All Love’s Legal
Planningtorock's newest record defies the heteronorm
Over the course of Jam Rostron‘s third outing as Planningtorock, All Love’s Legal, there are thundering declarations of sexual equality, a vehement denouncement of the patriarchy, and a rallying call for the destruction of gender binaries. Heavy-handed? Perhaps. But when filtered through Rostron’s voice modulation and set to a backdrop of house-tinged drum and bass, the songs on Planningtorock’s newest album forgo didacticism for something primal, something that condemns the status quo while keeping in line with one of the most direct methods of changing people’s minds from narrow-minded bigotry: point-blank declarations of equality and justice.
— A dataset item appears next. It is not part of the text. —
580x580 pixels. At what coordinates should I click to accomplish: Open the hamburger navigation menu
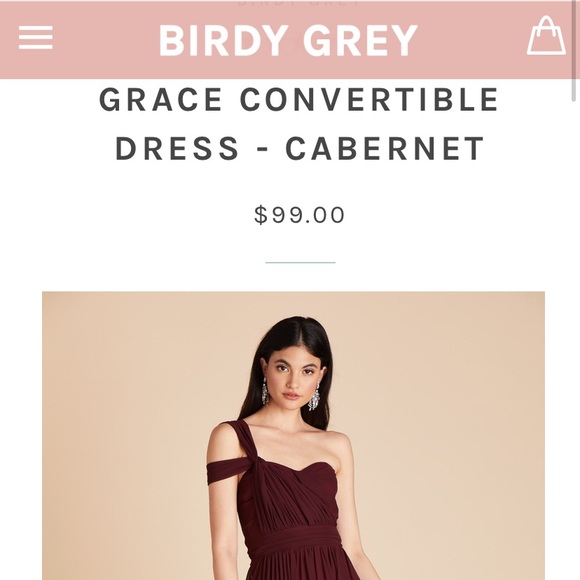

In a 2014 that just saw Facebook newly allow over fifty new gender identity options, it may at first seem reductive for a record like All Love’s Legal to boast such obvious song titles such as “Misogyny Drop Dead” and “Patriarchy Over & Out.” But what sets this timely batch of songs apart from Rostron’s more mainstream, gay-baiting contemporaries is her unique approach to the music that sets the stage for the social and political content she’s putting on blast. “I’m interested in this idea of queering sonics, making non-heteronormative music,” the UK-born, Berlin-based artist said in a recent interview with Independent. Based on All Love’s Legal‘s standout title track alone, it’s clear that Rostron has fully achieved this vision, from lyrics that proudly repeat the fact that “you can’t illegalize love” to Rostron’s voice, pitch-shifted to a point where it becomes totally de-gendered. The effect is powerful: the voice attacking the patriarchy is universal, one that can’t and won’t be conformed to the gender binary that Rostron already believes limits and ultimately hurts the humans being categorized.
This breaking down of barriers that Rostron is urging for on All Love’s Legal brings to mind another recent politically-minded record: The Knife‘s Shaking the Habitual. Rostron, who worked with the duo in 2010 on the operatic, sprawling Tomorrow, in a Year, seems to have taken a page straight from Habitual’s handbook of politics, even including a reworking of “Full of Fire“ on “Let’s Talk About Gender Baby.” But where the siblings behind The Knife submerged their calls for gender and money equality in elongated, ominous synth chaos, Rostron’s style is dressed up in electronic string arrangements and a deep, danceable heartbeat that keeps each song rolling seamlessly from one to the next.
Despite powerful social change occurring all over the world in support of homosexuality, it can be difficult to dissociate ourselves from the fact that we also live in a global society that still promotes anti-gay legislation in a Russia currently hosting the Winter Olympics, where there exist at least five other countries in which open homosexuality is punishable by death, and in which American legislature can push an anti-gay bill promoting segregation between straights and gays and have it overwhelmingly pass. Is an album that so publicly advocates an abandonment of gender binaries and patriarchal thought in favor of sexual fluidity, openness and equality, then, so truly out of touch?